Exercise requirements: Since the data must remain as supplied, reproduce it word for word.

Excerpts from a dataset
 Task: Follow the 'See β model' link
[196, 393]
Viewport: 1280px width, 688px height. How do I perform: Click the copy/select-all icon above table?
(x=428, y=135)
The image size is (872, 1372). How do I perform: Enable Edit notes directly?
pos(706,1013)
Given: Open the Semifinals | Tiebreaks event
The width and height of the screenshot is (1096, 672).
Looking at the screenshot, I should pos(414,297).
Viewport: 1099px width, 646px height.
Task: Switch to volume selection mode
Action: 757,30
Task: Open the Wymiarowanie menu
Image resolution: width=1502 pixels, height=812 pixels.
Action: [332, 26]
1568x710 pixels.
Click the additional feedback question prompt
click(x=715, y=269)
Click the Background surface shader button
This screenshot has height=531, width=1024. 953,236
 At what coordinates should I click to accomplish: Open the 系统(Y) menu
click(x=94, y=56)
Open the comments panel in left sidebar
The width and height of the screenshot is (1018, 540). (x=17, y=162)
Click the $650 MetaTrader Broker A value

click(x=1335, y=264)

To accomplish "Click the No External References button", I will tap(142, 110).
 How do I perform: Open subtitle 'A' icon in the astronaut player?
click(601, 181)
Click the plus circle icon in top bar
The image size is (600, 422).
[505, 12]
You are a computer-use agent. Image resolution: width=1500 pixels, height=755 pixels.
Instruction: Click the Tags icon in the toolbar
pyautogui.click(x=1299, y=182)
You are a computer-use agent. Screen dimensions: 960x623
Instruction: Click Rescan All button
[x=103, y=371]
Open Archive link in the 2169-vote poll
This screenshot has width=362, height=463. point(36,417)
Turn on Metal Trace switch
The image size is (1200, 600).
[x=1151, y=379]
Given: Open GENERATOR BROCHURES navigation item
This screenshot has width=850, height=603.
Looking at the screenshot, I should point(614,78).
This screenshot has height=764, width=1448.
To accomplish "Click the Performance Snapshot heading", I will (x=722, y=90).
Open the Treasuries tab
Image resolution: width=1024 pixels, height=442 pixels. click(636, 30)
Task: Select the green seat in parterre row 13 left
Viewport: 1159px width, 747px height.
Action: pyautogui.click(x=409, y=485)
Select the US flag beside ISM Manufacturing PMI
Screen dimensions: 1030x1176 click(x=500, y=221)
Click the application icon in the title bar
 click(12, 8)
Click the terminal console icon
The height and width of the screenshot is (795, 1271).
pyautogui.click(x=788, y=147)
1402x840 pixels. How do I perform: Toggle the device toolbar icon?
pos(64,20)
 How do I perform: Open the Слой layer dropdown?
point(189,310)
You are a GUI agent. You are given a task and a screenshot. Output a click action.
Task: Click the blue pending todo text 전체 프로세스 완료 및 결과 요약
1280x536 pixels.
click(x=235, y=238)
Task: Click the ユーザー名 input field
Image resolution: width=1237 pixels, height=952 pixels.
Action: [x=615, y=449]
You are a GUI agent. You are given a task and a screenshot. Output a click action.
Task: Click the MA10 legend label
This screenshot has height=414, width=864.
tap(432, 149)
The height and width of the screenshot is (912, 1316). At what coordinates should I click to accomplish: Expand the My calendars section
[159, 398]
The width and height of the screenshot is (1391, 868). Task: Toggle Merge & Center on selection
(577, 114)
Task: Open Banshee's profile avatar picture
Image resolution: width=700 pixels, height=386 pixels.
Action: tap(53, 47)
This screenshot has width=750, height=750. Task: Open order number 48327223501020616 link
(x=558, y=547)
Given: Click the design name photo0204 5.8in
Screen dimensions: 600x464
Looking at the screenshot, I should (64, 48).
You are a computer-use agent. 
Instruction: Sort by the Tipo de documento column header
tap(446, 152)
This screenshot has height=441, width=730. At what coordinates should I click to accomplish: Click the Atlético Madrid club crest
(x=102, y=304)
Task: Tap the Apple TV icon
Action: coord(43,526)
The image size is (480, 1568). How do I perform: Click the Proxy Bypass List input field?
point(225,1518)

Exercise output:
 Task: Follow the 'See β model' link
[196, 393]
Viewport: 1280px width, 688px height. How do I perform: Click the copy/select-all icon above table?
(x=428, y=135)
The image size is (872, 1372). How do I perform: Enable Edit notes directly?
pos(706,1013)
Given: Open the Semifinals | Tiebreaks event
The width and height of the screenshot is (1096, 672).
Looking at the screenshot, I should pos(414,297).
Viewport: 1099px width, 646px height.
Task: Switch to volume selection mode
Action: 757,30
Task: Open the Wymiarowanie menu
Image resolution: width=1502 pixels, height=812 pixels.
Action: [332, 26]
1568x710 pixels.
Click the additional feedback question prompt
click(x=715, y=269)
Click the Background surface shader button
This screenshot has height=531, width=1024. 953,236
 At what coordinates should I click to accomplish: Open the 系统(Y) menu
click(x=94, y=56)
Open the comments panel in left sidebar
The width and height of the screenshot is (1018, 540). (x=17, y=162)
Click the $650 MetaTrader Broker A value

click(x=1335, y=264)

To accomplish "Click the No External References button", I will tap(142, 110).
 How do I perform: Open subtitle 'A' icon in the astronaut player?
click(601, 181)
Click the plus circle icon in top bar
The image size is (600, 422).
[505, 12]
You are a computer-use agent. Image resolution: width=1500 pixels, height=755 pixels.
Instruction: Click the Tags icon in the toolbar
pyautogui.click(x=1299, y=182)
You are a computer-use agent. Screen dimensions: 960x623
Instruction: Click Rescan All button
[x=103, y=371]
Open Archive link in the 2169-vote poll
This screenshot has width=362, height=463. point(36,417)
Turn on Metal Trace switch
The image size is (1200, 600).
[x=1151, y=379]
Given: Open GENERATOR BROCHURES navigation item
This screenshot has width=850, height=603.
Looking at the screenshot, I should point(614,78).
This screenshot has height=764, width=1448.
To accomplish "Click the Performance Snapshot heading", I will (x=722, y=90).
Open the Treasuries tab
Image resolution: width=1024 pixels, height=442 pixels. click(636, 30)
Task: Select the green seat in parterre row 13 left
Viewport: 1159px width, 747px height.
Action: pyautogui.click(x=409, y=485)
Select the US flag beside ISM Manufacturing PMI
Screen dimensions: 1030x1176 click(x=500, y=221)
Click the application icon in the title bar
 click(12, 8)
Click the terminal console icon
The height and width of the screenshot is (795, 1271).
pyautogui.click(x=788, y=147)
1402x840 pixels. How do I perform: Toggle the device toolbar icon?
pos(64,20)
 How do I perform: Open the Слой layer dropdown?
point(189,310)
You are a GUI agent. You are given a task and a screenshot. Output a click action.
Task: Click the blue pending todo text 전체 프로세스 완료 및 결과 요약
1280x536 pixels.
click(x=235, y=238)
Task: Click the ユーザー名 input field
Image resolution: width=1237 pixels, height=952 pixels.
Action: [x=615, y=449]
You are a GUI agent. You are given a task and a screenshot. Output a click action.
Task: Click the MA10 legend label
This screenshot has height=414, width=864.
tap(432, 149)
The height and width of the screenshot is (912, 1316). At what coordinates should I click to accomplish: Expand the My calendars section
[159, 398]
The width and height of the screenshot is (1391, 868). Task: Toggle Merge & Center on selection
(577, 114)
Task: Open Banshee's profile avatar picture
Image resolution: width=700 pixels, height=386 pixels.
Action: tap(53, 47)
This screenshot has width=750, height=750. Task: Open order number 48327223501020616 link
(x=558, y=547)
Given: Click the design name photo0204 5.8in
Screen dimensions: 600x464
Looking at the screenshot, I should (64, 48).
You are a computer-use agent. 
Instruction: Sort by the Tipo de documento column header
tap(446, 152)
This screenshot has height=441, width=730. At what coordinates should I click to accomplish: Click the Atlético Madrid club crest
(x=102, y=304)
Task: Tap the Apple TV icon
Action: coord(43,526)
The image size is (480, 1568). How do I perform: Click the Proxy Bypass List input field?
point(225,1518)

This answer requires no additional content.